UNESCO World Heritage Site
- Part of: Via Appia. Regina Viarum
- Criteria: Cultural: iii, iv, vi
- Reference: 1708-001
- Inscription: 2024 (46th Session)

= Porta San Sebastiano =

Gate of the Aurelian walls, a landmark of Rome, Italy

The Porta San Sebastiano is the largest and one of the best-preserved gates in the Aurelian Walls of Rome, Italy. Originally known as the Porta Appia due to its location at the beginning of the Appian Way (Via Appia), the gate served as a key southern entrance to the city since antiquity. It was constructed in the 3rd century AD under the reign of Emperor Aurelian, and later modified during the reign of Honorius. The gate has undergone various restorations over the centuries and now houses the Museum of the Walls (Museo delle Mura).

==History==
Originally known as the Porta Appia, the gate sat astride the Appian Way, the regina viarum (queen of the roads), which originated at the Porta Capena in the Servian Wall. During the Middle Ages probably it was also called "Accia" (or "Dazza" or "Datia"), a name whose etymology is quite uncertain, but arguably associated with the river Almone, called "Acqua Accia", that flowed nearby. A document ca. AD 1434 calls it Porta Domine quo vadis. The present name is attested only since the second half of 15th century, due to the vicinity to the Basilica of San Sebastiano and its catacombs.

The original structure was constructed by Aurelian ca. AD 275 and included a double-arched opening surmounted by bow windows and two semi-cylindrical towers. The façade was faced with travertine. After a later restoration, the towers were enlarged, increased, and linked, through two parallel walls, to the pre-existing Arch of Drusus.

In AD 401–402 Emperor Honorius reshaped the gate with a single fornix and a higher attic with two rows of six bow windows each; it was also provided with an uncovered chemin de ronde with merlons. The bases of the towers were incorporated within two square-plan platforms, faced with marble. A later modification yielded the gate's present form, in which a floor has been added to the whole structure, towers included. Due to the absence of the usual plate commemorating the works, some archaeologists doubt that the work has not been carried out by Honorius, who left panegyric epigraphs on any other restored part of the walls or the gates.

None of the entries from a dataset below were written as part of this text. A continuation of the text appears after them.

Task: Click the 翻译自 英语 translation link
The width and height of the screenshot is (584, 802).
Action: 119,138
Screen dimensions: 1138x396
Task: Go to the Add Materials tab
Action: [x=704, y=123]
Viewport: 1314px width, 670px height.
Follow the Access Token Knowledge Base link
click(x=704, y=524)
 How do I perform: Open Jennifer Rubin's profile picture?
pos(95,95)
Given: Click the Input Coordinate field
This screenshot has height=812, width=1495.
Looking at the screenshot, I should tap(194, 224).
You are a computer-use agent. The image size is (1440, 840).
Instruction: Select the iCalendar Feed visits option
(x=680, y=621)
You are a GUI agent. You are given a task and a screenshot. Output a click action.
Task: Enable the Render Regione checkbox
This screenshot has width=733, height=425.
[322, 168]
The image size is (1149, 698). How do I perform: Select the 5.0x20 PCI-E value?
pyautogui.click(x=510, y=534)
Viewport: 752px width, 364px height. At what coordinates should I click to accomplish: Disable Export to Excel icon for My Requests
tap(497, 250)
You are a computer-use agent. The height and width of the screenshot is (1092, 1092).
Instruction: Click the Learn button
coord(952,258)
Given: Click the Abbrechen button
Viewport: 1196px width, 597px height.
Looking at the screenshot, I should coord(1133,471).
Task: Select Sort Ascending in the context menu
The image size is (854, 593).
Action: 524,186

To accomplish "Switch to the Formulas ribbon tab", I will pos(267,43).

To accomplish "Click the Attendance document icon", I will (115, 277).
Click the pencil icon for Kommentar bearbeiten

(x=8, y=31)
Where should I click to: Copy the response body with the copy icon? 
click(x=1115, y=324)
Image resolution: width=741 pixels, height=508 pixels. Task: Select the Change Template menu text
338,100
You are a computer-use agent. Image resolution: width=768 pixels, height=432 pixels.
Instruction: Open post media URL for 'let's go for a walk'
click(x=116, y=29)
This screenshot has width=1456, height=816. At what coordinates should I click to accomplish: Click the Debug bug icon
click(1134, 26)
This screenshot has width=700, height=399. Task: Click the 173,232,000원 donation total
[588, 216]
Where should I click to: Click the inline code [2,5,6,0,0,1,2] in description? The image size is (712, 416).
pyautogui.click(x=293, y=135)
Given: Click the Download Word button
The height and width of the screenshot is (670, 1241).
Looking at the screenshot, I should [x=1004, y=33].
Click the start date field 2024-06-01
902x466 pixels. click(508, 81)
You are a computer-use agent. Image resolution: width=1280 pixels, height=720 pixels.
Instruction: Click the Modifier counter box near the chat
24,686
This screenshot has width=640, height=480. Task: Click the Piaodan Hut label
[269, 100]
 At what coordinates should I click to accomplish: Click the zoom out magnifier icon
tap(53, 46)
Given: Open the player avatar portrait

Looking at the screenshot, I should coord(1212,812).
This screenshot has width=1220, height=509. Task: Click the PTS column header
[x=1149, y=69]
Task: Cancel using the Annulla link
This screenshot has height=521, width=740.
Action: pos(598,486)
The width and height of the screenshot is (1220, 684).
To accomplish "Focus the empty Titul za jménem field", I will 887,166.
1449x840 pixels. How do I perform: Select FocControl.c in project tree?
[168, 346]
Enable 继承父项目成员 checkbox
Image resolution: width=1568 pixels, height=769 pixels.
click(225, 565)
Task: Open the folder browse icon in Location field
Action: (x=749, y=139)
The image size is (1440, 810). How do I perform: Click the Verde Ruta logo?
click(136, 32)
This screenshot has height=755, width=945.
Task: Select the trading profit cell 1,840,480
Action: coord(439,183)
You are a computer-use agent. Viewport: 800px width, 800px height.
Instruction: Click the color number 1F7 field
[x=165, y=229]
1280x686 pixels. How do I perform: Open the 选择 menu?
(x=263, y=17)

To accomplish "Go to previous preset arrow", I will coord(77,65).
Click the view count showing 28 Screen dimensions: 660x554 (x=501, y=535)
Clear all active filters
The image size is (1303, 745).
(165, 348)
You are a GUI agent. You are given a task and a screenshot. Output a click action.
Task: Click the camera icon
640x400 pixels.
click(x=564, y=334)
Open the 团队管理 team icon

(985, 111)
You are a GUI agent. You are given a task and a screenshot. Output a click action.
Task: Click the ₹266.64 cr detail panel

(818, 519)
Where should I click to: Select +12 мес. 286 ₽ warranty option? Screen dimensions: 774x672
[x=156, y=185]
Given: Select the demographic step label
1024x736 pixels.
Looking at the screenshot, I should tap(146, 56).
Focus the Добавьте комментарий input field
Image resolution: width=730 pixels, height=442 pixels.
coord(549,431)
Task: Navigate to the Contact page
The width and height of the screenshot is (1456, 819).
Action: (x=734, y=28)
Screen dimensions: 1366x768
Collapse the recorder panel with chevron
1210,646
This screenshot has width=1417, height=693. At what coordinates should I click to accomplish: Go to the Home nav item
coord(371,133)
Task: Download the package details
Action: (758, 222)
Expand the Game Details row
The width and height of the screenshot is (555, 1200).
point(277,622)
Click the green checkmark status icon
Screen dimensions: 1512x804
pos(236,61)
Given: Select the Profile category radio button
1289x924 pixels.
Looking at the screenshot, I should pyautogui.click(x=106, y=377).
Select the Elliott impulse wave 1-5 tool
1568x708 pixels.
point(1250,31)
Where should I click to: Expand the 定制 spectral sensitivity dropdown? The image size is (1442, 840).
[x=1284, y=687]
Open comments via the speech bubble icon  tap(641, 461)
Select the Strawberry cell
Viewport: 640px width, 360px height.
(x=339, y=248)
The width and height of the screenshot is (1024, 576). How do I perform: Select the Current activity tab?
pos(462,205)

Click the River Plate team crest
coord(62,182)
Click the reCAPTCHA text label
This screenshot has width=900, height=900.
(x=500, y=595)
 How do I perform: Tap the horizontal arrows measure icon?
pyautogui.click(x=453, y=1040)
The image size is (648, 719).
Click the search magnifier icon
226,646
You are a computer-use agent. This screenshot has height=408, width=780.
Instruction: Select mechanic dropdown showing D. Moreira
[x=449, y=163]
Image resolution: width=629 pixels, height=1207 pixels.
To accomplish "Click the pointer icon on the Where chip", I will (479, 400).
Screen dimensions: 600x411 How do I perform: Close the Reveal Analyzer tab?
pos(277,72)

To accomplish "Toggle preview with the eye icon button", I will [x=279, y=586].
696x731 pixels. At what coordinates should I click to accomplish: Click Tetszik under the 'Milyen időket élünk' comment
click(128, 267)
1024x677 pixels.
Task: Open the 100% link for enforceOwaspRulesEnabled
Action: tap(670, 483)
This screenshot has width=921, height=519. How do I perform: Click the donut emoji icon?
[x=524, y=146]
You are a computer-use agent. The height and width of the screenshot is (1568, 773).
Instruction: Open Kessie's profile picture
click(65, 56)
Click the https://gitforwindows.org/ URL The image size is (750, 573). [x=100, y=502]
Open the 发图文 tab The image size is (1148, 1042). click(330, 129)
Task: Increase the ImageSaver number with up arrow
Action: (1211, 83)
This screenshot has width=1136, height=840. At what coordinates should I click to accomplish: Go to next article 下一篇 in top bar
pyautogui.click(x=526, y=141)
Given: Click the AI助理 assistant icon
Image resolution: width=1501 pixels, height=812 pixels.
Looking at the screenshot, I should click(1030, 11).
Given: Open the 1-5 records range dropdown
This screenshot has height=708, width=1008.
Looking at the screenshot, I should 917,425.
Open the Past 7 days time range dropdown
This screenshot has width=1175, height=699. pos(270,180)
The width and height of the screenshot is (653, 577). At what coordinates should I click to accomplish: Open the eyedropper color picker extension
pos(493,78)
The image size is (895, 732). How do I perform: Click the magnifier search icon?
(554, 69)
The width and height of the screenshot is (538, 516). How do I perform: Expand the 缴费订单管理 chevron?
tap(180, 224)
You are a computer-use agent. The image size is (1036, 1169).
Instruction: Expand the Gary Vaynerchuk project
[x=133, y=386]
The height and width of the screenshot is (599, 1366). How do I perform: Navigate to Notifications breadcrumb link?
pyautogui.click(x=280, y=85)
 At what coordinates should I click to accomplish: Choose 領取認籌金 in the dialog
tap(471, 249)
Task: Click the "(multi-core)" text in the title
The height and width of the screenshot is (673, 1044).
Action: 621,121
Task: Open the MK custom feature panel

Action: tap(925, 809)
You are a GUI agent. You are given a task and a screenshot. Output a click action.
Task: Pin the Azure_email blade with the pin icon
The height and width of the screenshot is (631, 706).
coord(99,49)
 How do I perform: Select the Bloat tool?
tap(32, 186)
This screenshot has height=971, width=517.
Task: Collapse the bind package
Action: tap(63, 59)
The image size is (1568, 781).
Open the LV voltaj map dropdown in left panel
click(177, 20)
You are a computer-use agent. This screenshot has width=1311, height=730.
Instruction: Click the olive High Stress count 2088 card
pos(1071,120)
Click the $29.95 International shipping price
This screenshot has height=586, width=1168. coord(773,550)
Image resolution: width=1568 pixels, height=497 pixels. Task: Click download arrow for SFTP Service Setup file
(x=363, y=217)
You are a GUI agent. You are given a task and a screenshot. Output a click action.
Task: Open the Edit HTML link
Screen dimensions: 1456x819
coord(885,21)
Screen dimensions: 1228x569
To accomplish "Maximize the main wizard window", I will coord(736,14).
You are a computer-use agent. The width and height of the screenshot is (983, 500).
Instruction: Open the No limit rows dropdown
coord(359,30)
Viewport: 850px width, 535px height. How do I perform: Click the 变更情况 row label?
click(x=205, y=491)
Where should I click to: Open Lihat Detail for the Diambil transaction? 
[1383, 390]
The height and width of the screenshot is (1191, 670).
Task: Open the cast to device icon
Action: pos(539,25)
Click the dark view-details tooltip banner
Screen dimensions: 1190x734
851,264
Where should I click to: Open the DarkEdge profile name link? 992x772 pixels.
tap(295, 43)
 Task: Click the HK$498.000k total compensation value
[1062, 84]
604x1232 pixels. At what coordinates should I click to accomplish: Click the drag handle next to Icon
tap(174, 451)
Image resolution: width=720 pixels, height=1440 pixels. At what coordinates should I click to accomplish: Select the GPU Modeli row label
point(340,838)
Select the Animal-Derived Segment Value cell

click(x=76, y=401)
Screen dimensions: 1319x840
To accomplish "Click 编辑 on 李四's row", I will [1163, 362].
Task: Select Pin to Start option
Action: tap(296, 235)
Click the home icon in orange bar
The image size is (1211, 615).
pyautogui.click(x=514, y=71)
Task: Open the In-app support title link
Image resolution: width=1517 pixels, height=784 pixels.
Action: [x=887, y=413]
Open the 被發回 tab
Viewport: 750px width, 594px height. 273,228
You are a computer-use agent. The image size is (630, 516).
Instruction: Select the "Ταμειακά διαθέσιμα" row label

The latch was released by means of two wooden gates and a shutter that rolled, through still visible grooves, from the control room placed above, whose supporting travertine shelves are still existing. Some notches on the jambs could indicate that wooden beams were also employed to strengthen the latch.

Because of the importance of the Appian Way, that just here entered the town, the whole area was concerned with great traffic movements, especially during ancient Rome. It seems that close to the door there was an area designed for parking of the private means of transport (belonging to high rank personalities which could afford it) that accessed the town from here; it was what now could be defined a "park and ride", since the transit of private means within the town was usually not allowed. This rule probably was effective also for the members of the Imperial family, whose private means were parked in a reserved area (called Mutatorium Caesaris) just a little farther at the beginning of the Appian Way.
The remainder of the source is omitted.